Kadınları Değil Yoksulluğu Durdurun!

“Vur tencere tavaya,
Gel eşit özgür olmaya.
Yeter, evde erkeğin şiddeti,
Yeter, işte patron sömürüsü,
Şimdi kadınlar söyler son sözü:
Hep beraber!
Ayağa kalk!
Vur, tencere tavaya,
Para yok, iş yok, dökülürüz sokağa.
Gel, eşit özgür olmaya,
Birlikte yürüyelim, yalnız yürüme asla.
Asla yalnız yürümeyeceksin!”

Geçtiğimiz günlerde İstanbul Kadıköy’de Kadın Meclisleri olarak tencerelerimizle, tavalarımızla, faturalarımızla “Krize Karşı Danslı Protesto”muzu gerçekleştirdik.
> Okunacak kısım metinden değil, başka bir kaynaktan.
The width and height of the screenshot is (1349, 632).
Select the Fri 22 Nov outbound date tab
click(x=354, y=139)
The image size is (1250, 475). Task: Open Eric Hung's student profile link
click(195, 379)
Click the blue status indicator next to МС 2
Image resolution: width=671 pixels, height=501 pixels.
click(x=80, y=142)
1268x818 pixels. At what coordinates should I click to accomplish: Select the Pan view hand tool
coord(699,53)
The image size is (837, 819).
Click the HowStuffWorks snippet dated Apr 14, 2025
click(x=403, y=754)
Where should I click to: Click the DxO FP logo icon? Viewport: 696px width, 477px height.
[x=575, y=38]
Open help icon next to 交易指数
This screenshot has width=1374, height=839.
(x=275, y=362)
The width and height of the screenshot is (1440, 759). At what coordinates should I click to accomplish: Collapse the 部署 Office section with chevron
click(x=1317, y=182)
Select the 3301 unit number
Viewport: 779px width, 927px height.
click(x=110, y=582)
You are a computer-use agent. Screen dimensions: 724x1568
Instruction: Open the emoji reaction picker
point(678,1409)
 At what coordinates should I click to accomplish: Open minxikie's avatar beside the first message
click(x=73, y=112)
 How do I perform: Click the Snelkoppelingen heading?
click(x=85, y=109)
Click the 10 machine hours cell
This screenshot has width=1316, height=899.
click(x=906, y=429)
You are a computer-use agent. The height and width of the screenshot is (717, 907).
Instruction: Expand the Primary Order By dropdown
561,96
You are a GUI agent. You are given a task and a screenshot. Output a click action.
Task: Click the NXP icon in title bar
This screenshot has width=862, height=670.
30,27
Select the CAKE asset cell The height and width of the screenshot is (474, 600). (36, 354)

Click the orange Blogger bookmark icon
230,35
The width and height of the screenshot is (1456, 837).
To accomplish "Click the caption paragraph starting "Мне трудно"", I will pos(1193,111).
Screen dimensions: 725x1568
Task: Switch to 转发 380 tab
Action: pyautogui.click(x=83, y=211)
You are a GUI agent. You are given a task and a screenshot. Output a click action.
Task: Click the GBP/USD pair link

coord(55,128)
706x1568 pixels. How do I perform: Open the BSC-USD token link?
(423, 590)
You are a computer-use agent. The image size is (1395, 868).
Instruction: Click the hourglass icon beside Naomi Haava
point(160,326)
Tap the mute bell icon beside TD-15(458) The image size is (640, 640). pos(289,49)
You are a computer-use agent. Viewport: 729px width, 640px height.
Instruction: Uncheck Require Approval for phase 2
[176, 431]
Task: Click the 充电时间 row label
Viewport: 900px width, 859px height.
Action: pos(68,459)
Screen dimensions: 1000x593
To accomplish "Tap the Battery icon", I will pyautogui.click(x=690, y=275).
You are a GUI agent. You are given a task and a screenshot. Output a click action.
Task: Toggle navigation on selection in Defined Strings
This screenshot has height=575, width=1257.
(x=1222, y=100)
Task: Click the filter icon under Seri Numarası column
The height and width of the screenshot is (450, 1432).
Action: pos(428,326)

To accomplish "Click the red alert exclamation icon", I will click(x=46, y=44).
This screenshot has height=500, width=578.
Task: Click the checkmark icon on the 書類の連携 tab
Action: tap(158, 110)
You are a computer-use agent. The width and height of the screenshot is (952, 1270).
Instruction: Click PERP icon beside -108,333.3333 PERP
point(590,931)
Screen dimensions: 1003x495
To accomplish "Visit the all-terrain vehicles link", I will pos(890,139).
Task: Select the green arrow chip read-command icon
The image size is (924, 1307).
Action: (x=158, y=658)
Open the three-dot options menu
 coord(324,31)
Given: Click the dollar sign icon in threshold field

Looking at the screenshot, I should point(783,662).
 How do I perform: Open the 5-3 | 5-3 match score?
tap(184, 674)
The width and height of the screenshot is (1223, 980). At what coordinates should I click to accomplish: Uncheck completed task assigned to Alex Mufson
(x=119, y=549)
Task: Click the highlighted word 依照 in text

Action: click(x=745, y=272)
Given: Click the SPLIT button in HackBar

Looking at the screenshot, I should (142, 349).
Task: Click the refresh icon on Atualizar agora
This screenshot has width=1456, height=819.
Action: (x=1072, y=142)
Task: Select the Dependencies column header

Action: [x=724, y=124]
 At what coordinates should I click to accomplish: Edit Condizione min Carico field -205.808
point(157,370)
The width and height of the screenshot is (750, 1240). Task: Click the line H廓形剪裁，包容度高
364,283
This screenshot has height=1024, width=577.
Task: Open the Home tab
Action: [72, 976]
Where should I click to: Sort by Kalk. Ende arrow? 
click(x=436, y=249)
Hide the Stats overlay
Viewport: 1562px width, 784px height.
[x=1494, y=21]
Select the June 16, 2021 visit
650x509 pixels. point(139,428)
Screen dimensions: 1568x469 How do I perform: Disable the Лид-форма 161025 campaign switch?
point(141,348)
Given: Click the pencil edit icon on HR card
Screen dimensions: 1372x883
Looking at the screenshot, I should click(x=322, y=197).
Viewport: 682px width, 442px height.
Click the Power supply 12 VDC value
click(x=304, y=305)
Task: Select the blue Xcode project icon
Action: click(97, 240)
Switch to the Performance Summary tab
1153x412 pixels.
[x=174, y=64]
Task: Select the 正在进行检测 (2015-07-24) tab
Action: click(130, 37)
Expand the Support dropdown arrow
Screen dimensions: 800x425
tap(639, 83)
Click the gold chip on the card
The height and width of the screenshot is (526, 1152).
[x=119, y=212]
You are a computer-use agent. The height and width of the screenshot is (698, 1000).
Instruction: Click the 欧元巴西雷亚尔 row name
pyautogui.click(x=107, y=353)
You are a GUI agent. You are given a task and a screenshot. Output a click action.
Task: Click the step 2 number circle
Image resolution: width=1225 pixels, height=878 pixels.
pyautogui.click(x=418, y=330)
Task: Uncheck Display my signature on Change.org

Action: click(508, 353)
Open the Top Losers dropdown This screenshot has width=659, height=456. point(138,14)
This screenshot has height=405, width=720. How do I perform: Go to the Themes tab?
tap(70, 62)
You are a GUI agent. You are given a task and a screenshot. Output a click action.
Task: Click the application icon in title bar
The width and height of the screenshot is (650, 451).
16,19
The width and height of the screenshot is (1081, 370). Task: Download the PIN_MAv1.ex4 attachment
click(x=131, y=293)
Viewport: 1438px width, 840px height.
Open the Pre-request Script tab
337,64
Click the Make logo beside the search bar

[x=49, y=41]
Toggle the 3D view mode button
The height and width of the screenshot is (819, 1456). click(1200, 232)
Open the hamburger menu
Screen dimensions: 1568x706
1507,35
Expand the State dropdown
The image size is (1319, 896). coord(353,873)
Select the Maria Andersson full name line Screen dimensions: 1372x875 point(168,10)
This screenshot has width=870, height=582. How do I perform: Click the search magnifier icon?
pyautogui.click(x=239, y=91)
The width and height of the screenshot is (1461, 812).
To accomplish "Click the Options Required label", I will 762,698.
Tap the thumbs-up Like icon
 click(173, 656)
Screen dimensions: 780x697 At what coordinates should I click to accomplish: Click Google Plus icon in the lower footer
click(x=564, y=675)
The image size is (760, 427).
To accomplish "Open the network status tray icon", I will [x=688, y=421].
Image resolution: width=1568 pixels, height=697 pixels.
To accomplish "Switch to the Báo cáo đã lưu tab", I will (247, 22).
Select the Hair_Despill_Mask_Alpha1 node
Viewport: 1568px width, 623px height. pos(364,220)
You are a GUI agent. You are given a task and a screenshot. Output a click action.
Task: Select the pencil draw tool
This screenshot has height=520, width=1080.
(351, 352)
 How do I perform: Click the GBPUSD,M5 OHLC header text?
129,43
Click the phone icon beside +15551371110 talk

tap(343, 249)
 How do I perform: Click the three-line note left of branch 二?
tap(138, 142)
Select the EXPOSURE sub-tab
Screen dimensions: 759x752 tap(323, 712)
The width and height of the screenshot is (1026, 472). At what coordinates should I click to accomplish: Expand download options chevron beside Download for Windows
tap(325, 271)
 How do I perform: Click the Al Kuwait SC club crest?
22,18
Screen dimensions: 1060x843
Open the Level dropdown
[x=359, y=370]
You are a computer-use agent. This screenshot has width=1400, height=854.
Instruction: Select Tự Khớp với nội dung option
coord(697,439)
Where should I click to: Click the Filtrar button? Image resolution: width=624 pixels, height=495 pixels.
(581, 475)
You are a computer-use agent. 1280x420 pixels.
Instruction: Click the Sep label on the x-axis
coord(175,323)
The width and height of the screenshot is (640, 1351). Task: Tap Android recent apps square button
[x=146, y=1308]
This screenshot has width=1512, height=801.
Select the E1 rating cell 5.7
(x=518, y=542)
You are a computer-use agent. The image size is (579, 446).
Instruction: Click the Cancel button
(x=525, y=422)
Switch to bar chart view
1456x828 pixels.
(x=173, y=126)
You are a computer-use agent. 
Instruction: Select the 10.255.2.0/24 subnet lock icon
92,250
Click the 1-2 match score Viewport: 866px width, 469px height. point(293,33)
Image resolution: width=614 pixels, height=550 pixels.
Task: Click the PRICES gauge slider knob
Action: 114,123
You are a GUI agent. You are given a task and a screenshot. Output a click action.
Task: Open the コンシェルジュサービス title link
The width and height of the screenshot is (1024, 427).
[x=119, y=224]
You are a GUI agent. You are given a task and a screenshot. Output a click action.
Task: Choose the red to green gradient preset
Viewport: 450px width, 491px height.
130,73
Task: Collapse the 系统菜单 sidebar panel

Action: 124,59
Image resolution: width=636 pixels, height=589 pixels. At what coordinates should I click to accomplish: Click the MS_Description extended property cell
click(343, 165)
Fakat daha alana girmeden polis, bizleri ekonomik krizin bir sembolü olan tencerelerle alana almayacaklarını söyledi. Bunun gerekçesi olarak da tencere tavaların “yaralayıcı alet” olmasını bahane etti.

Konuyu biraz daha geriden ele alalım. Türkiye’de ekonomik krizin geldiği nokta ortada. Aldığımız maaşlar daha cebimizdeyken eriyor. Krizin yakıcılığı artık tencere tavalarda yemeklerin kaynatılamadığı bir noktaya geldi. Tabloda görünen tek mesele kriz de değil. Her gün ülkenin dört bir yanından işçi direnişlerinin haberlerini alıyoruz. Kârına kâr katan patronların, mesele işçilerin maaşına gelince ne kadar “tasarruflu” olduklarını görüyoruz. Bunun karşısında işçiler, patronların dayatmaya çalıştığı düşük zamlara karşı örgütleniyor.

Konuyu kadınlar açısından ele aldığımızda ise bu tabloya pek çok etmen daha ekleniyor. Krizin, yoksulluğun, işsizliğin, patronların sözüm ona zamlarının etkilerinin yanında bir de şiddet unsuru devreye giriyor. Evde erkeğin şiddetine, işte patronun sömürüsüne maruz kalıyoruz.

Tüm bunlar yaşanırken, elbette kadınların da söyleyecek sözü vardı. Fakat yetkililer, “yaralayıcı alet” olarak bahane ettikleri tencere tavalarımızı alana almayınca protestomuzu alanın dışında gerçekleştirdik. Tencere tavaları bırakıp içeri girmek istediğimizde de, slogan atarak yürümek istediğimizde de polis engeliyle karşılaştık. Kolluk kuvvetleri bizim tencerelerimize yaralayıcı alet diyor. Fakat her gün ateşli silah ve kesici aletle öldürülen kadınlar söz konusuyken aynı kolluk kuvvetlerini erkek şiddetinin karşısında bir engel olarak göremiyoruz. Krizin ise tüm gerçekliği ortadayken bahsinin dahi geçmesini istemeyen yetkililer, kadınların anayasal hakkına engel oluyor. Yaptıkları anonsta “Hukuka aykırı eylem yapıyorsunuz.” diyen polise soruyoruz: Kadınların anayasa tarafından verilen protesto hakkını kullanması mı aykırı, yetkililerin keyfi şekilde çıkarları doğrultusunda kadınlara engel olması mı?

Yetkililer direnen işçilerin, kadınların, LGBTİQ+ların karşısına dikileceğine; patronların, katillerin, şiddet faillerinin karşısına dikilsin. Tüm eşitsizlikleri yıkana kadar mücadeleden geri durmayacağız.